Nasdaq-listed companies began receiving letters from the exchange during the week of Dec. 8, stating that Nasdaq does not intend to seek further review of the decision. As a result, companies will no longer be required to comply with the Rule, although Nasdaq may undertake future rulemaking attempts. But given the imminent change in administration, any such action in the near future appears unlikely.
Companies should nevertheless evaluate their shareholders, employees, customers, and other constituencies’ expectations and consider tailoring their diversity program disclosures accordingly.
The Legal Challenge to Nasdaq’s Diversity Disclosure Rules
In Alliance for Fair Board Recruitment v. SEC, the Fifth Circuit struck down Nasdaq Rule 5605(f) requiring listed companies to disclose their boards’ gender, sexual orientation, and racial makeup, or to explain why the companies were unable to achieve the mandated diversity metrics.
The majority of a divided en banc court rejected Nasdaq’s board diversity rules as exceeding the purposes of the Exchange Act. Following an extensive historical analysis of the 1934 Exchange Act and its 1975 Amendments, the court’s majority concluded that nothing in the Exchange Act required disclosure “for disclosure’s sake,” noting the act’s purpose was to prevent market abuses.

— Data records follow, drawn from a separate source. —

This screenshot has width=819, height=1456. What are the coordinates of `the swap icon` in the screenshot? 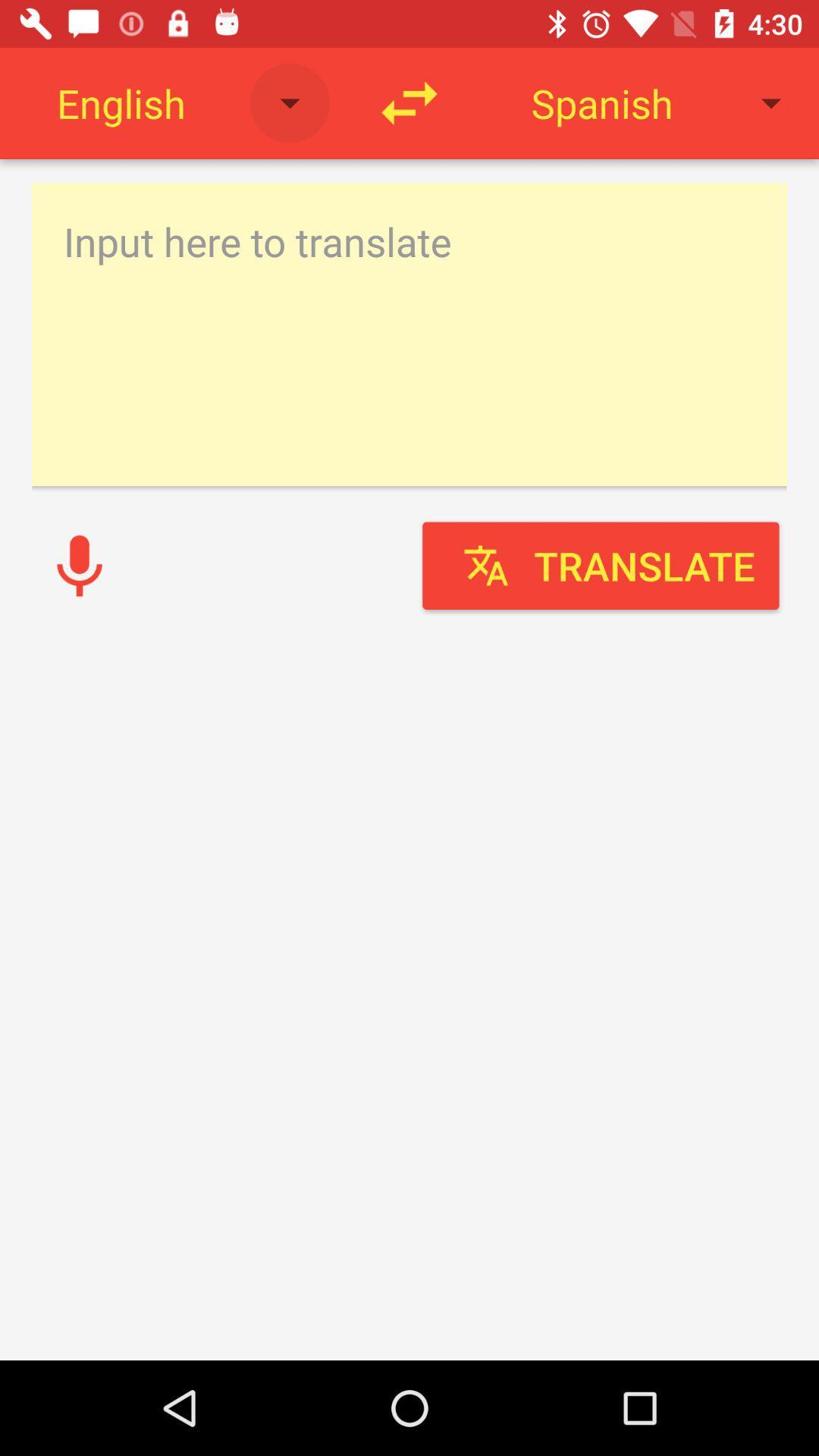 It's located at (410, 102).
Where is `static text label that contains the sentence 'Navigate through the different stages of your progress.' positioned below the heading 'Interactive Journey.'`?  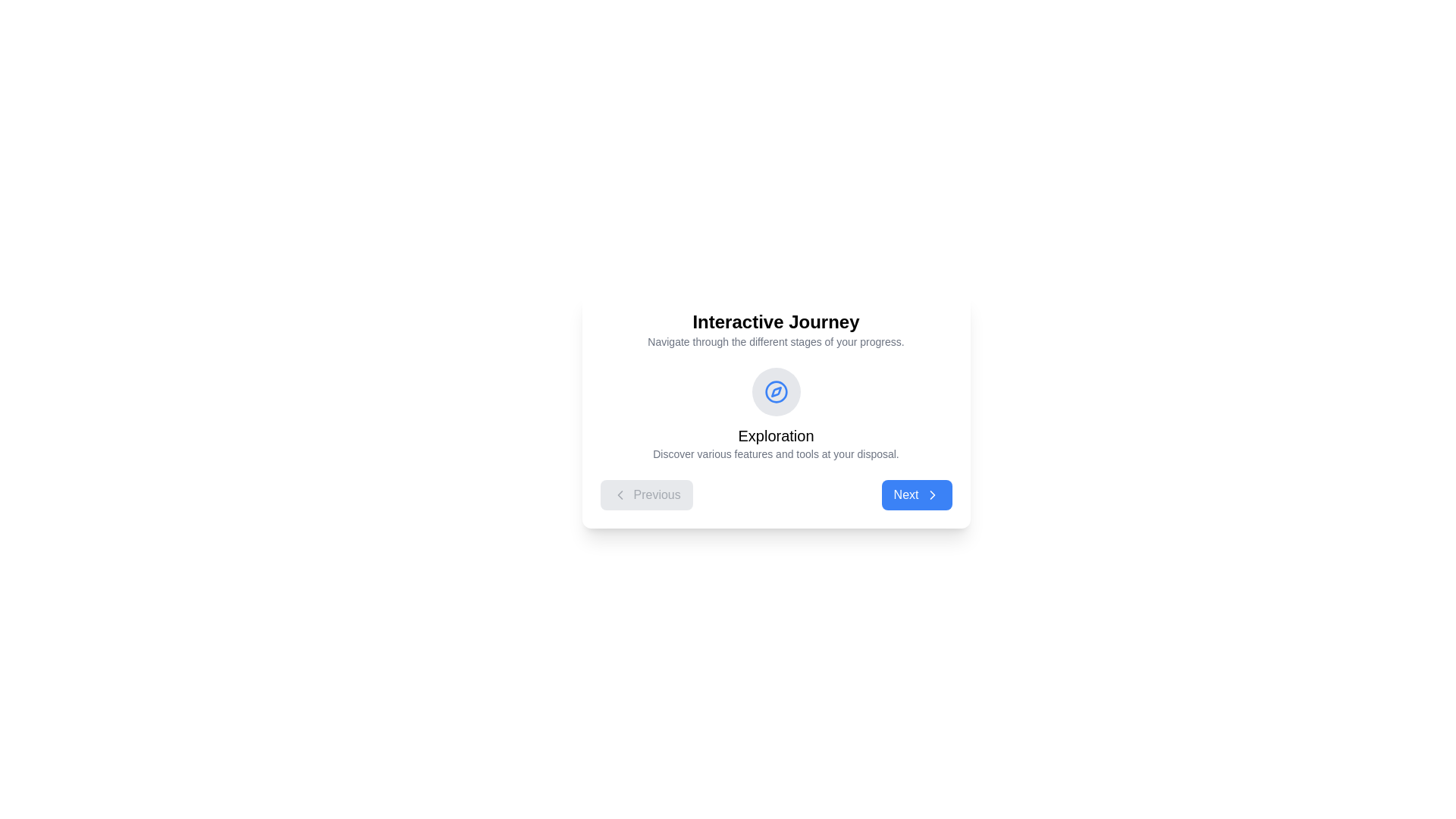
static text label that contains the sentence 'Navigate through the different stages of your progress.' positioned below the heading 'Interactive Journey.' is located at coordinates (776, 342).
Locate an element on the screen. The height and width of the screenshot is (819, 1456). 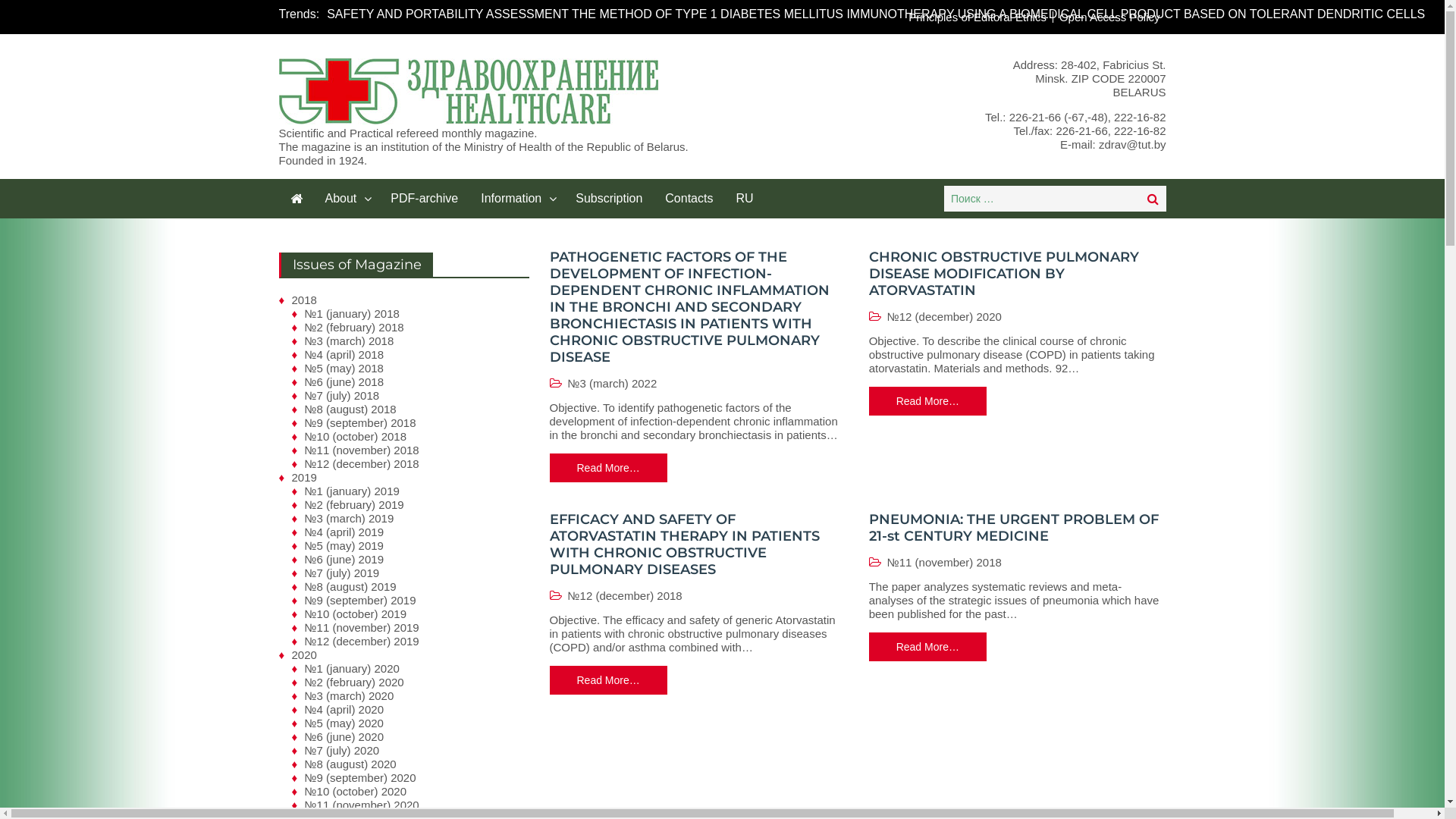
'RU' is located at coordinates (744, 198).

The court also rejected the SEC’s argument that the diversity disclosure rule was designed to remove impediments to a “free and open market” because fostering a free and open market entailed enacting measures to reduce transaction costs associated with executing securities trades. “Equipping investors to make investment and voting decisions might be a good idea, but it has nothing to do with the execution of securities transactions.”

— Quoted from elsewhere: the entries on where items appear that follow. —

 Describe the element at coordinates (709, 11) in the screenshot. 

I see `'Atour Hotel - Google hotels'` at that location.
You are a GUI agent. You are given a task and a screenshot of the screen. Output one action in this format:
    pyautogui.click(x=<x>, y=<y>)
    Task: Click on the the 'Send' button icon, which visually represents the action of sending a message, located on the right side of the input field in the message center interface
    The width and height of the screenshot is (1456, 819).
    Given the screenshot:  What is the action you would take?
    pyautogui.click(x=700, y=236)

The court also rejected the SEC’s argument that the Rule was designed to protect investors and the public interest. It found that this “catch-all” provision of the Exchange Act was intended to address “speculation, manipulation, fraud, and anticompetitive exchange behavior.” To that end, diversity did not implicate the public interest because the SEC failed to establish a “link between the racial, gender and LGTBQ+ identities of a company’s board members and ‘the quality of a company’s financial reporting, internal controls, public disclosures and management oversight.’”
The court also found that the SEC had provided no empirical support for its claimed relationship between board diversity and corporate governance quality. The court reasoned that, even if board diversity information was important to investors, nothing in the Exchange Act granted this type of rulemaking authority under a broad public interest provision.

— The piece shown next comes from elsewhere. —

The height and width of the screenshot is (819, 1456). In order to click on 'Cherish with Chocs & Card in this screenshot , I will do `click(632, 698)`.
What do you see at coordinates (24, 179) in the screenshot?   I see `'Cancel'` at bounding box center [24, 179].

The court also invoked the “major questions” doctrine as further grounds for determining that the SEC had outreached its authority. The court noted that diversity was among one of the more politically divisive issues in the nation and that there was no evidence that Congress had intended the SEC to wade into these waters. Further, the court found that during the Exchange Act’s introduction in 1934, the SEC never claimed the authority to impose anything resembling boardroom diversity requirements. By doing so now, the SEC had intruded into state-law domain.
Potential Alliance Decision Impact
The Alliance case is one of several recent decisions that have used the “major decisions” doctrine to trim the sails of regulatory agencies acting outside the recognized core of their remit. Viewed in that light, the case may be seen narrowly as a technical administrative law interpretation.
A broader reading of Alliance suggests it further evidences a limitation on governmental efforts to use regulatory rulemaking authority to foster progressive social goals.
While the Alliance terminates the current Nasdaq disclosure rule, companies should be aware of the continuing interest in (and support for or opposition to) diverse board representation among their constituencies and consider shaping their responses accordingly.